In the entries below, copy only the lines from the one that contains "How do I perform: Open" through the last line, exactly, and omit any pictures.

• [Exercise input]
•••••
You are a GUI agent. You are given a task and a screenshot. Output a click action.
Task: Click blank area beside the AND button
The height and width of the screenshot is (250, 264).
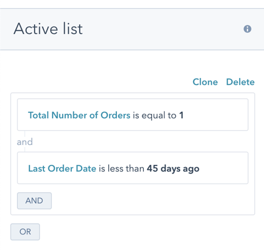[x=152, y=201]
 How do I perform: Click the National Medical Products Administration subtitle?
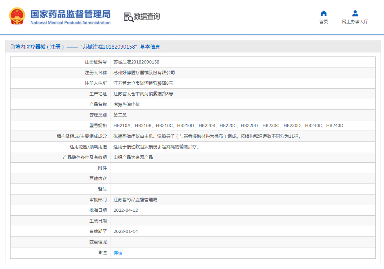point(70,23)
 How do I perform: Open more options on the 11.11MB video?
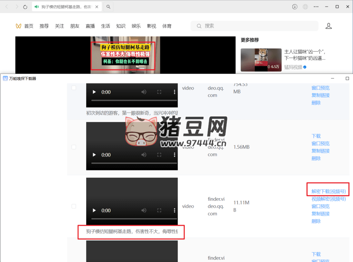click(x=174, y=210)
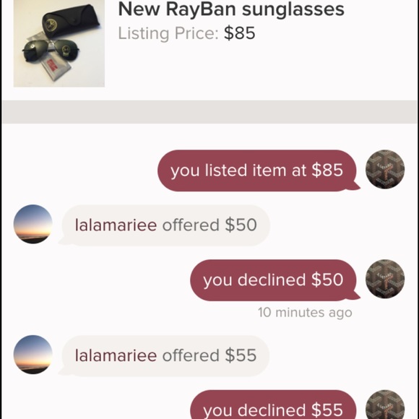Screen dimensions: 419x419
Task: Open lalamariee's sunset avatar next to $50 offer
Action: click(x=33, y=224)
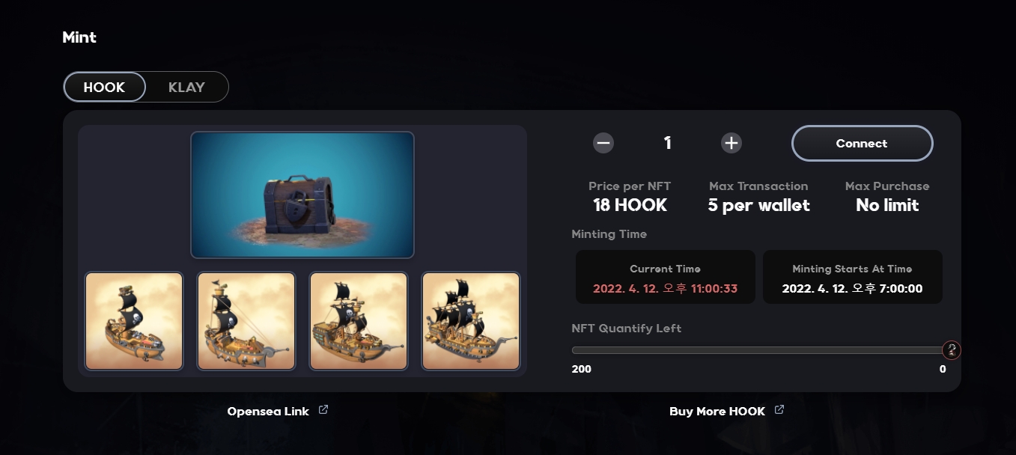Select the second pirate ship thumbnail
The image size is (1016, 455).
[x=246, y=321]
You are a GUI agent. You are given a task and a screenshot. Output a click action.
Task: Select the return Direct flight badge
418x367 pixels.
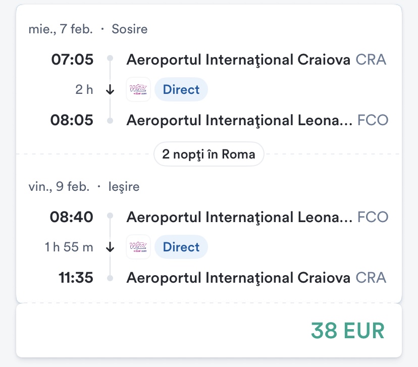(x=181, y=247)
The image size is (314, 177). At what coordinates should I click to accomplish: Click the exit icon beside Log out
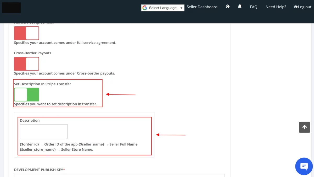295,7
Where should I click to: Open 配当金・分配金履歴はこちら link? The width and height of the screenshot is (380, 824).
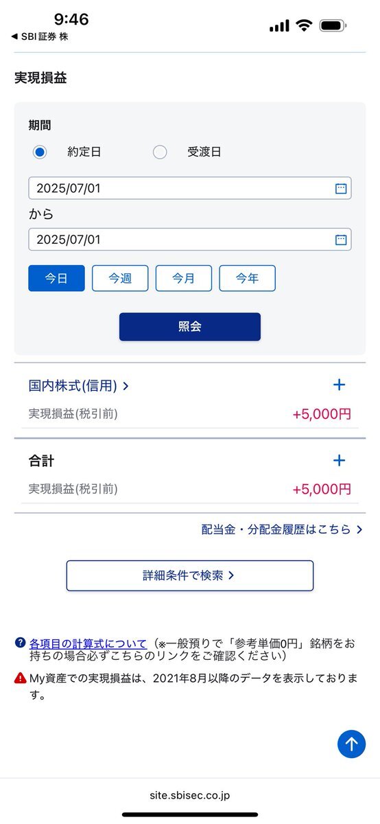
•••••
• [Finished exercise]
 How do I perform: Open more options on the 11.11MB video?
click(x=174, y=210)
Screen dimensions: 419x419
Task: Open lalamariee's sunset avatar next to $50 offer
Action: click(x=33, y=224)
Select the second pirate ship thumbnail
The image size is (1016, 455).
[x=246, y=321]
You are a GUI agent. You are given a task and a screenshot. Output a click action.
Task: Select the return Direct flight badge
418x367 pixels.
(x=181, y=247)
The image size is (314, 177). At what coordinates should I click to accomplish: Click the exit icon beside Log out
295,7
Where should I click to: Open 配当金・分配金履歴はこちら link? The width and height of the screenshot is (380, 824).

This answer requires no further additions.